In the 1700s, G. Daniel Fahrenheit developed a scale used by meteorologists for measuring surface temperature. The scale was named for the developer, and the unit of measure has become known as degree Fahrenheit (F°). Also in the eighteenth century, a second scale was developed for measuring surface temperature; it became known as the Celsius scale. The unit of measure in the Celsius scale is the degree Celsius (C°). A third scale later developed for use by scientists became known as the Kelvin scale. This scale begins at absolute zero and is sometimes more convenient to use because it does not involve negative temperatures. (The word degree is not used in Kevin measure.)

Citizens of the United States primarily use the Fahrenheit scale, the rest of the world uses the Celsius scale, and scientist use either the Celsius or Kelvin scale. Since we can use three different scales used to measure temperature, it seems reasonable to have formulas for changing or converting from scale to the another. Here are some useful conversion formulas.

C° = (F° - 32°) ÷ 1.8

F° = 1.8 x C° + 32

K = C°+273

1. If the temperature is 75° Fahrenheit, what are the equivalent readings on the Celsius and Kelvin scales?

2. If the temperature is 26° Celsius, what are the equivalent readings on the Fahrenheit and Kelvin scales?

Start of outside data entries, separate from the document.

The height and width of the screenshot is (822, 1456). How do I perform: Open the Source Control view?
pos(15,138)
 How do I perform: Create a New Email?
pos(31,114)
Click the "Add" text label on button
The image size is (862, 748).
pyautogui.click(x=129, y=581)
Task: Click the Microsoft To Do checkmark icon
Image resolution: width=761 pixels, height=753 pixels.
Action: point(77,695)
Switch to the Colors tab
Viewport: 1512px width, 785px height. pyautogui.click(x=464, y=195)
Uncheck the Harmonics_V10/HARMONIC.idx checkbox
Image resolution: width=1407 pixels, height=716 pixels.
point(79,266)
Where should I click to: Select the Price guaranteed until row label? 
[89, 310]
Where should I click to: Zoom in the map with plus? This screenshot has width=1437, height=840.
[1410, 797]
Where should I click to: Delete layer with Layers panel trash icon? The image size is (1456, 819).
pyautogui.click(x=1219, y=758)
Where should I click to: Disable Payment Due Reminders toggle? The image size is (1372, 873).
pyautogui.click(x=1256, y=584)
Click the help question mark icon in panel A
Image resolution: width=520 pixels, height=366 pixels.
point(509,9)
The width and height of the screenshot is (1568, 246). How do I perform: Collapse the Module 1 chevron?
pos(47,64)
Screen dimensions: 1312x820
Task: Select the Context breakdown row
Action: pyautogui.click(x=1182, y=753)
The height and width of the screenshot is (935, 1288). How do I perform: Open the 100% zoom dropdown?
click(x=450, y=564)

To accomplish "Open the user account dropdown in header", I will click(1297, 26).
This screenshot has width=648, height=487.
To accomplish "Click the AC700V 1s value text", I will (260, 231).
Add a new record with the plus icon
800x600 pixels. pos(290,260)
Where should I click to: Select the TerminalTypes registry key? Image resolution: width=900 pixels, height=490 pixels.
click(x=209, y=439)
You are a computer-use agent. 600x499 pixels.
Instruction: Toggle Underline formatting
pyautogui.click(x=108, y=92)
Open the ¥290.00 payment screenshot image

3. If the temperature is 288 Kelvin, what are the equivalent readings on the Celsius and Fahrenheit scales?

4. Create a formula to determine the Kelvin temperature give the degrees Fahrenheit.

The following table shows the normal high temperatures, in degrees Fahrenheit, for each month for three selected US cities.

 City Jan. Feb. Mar. Apr. May June July Aug. Sept. Oct. Nov. Dec. Baltimore 41 44 53 65 74 83 87 86 79 68 56 45 San Francisco 57 61 62 63 65 68 69 70 73 70 63 57 St. Louis 38 43 53 67 76 85 89 87 81 69 54 43

5. Use the information in the table to determine the mean high temperature for each of these three cities.

6. Based solely on the mean high temperature, can you easily decide in which city you might like to live? Why or why not?

7. Use the information in the table to determine the median high temperature for each of these three cities.

8. Based solely on the median high temperature, can you easily decide in which city you might like to live? Why or why not?

9. Make a box plot of the monthly high temperatures for each city and compare them. Do the plots influence your choice of the city? If so, in what way.

10. What information do you receive from using the box plots that was unavailable from the mean or the median?

11. Describe another method you could use to get more information from this table that might help decide which city might have the best temperature for you.